Transformations: #^3.7; f^5.
Figure 2Precipitation predictability-treatment and year effect on vital rate traits of ancestral generation.
Significant early treatment × year two-way interaction (A) on the seedling emergence, (B) on the survival during the early stage, and (C) on the survival during the late stage in ancestors of P. rhoeas. (D) Significant two-way interaction effect between early treatment and year on the ancestors’ seedling emergence in O. viciifolia. Other significant early and/or late predictability-treatment (without interaction with year parameter) effects are shown in the Table 1. Red and dashed lines represent the less predictable treatment and blue and solid line represent the more predictable treatment. Means ± SE is shown for each early treatment × year combination. Significant post-hoc contrasts between less and more early predictable treatment within each year are indicated with asterisk (*0.05 > P ≥ 0.01; ***P < 0.001). Colored letters represent post-hoc contrast differences across years in each treatment level (red: less predictable treatment; blue: more predictable treatment).
Figure 3Treatment-induced transgenerational responses.

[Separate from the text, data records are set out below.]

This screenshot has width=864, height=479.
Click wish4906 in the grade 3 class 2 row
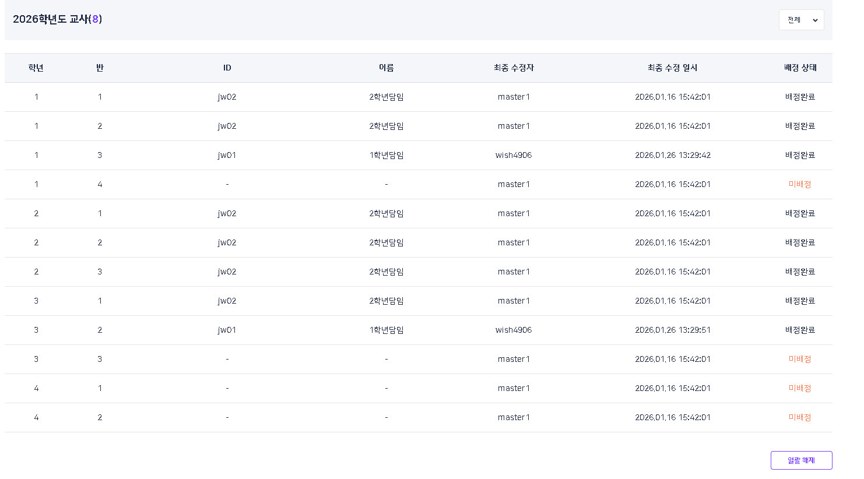pyautogui.click(x=514, y=330)
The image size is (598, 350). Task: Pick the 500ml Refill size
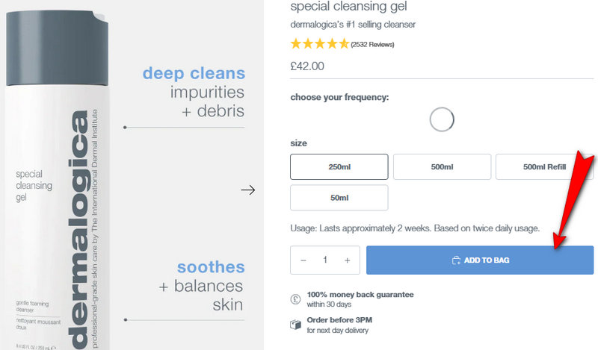[544, 167]
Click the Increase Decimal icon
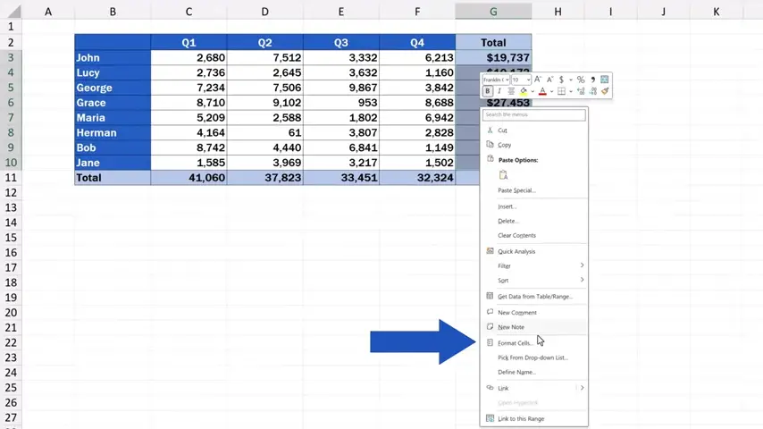This screenshot has width=763, height=429. pos(583,91)
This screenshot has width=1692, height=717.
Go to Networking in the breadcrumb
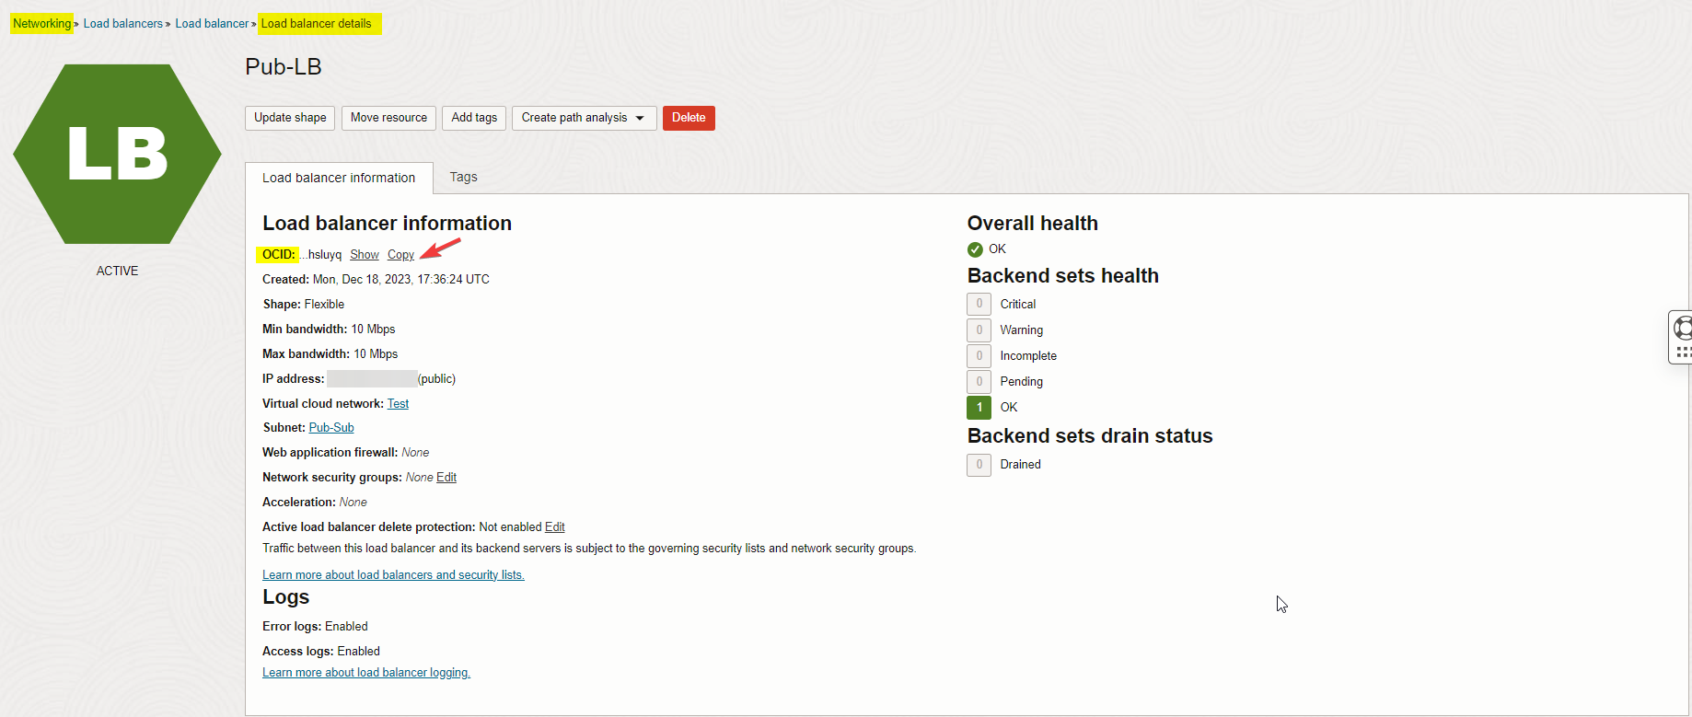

In P. rhoeas, differences between ancestral generation and descendant generation according to (A) the early treatment on the seedling emergence, and according to (B) the late treatment on the survival during the late stage. Significant differences between more and less predictable treatment in descendants are indicated with an asterisk (*0.05 > P ≥ 0.01). Significant post-hoc contrasts between descendants and ancestors within each treatment are indicated with different colored letters (red: less predictable treatment; blue: more predictable treatment).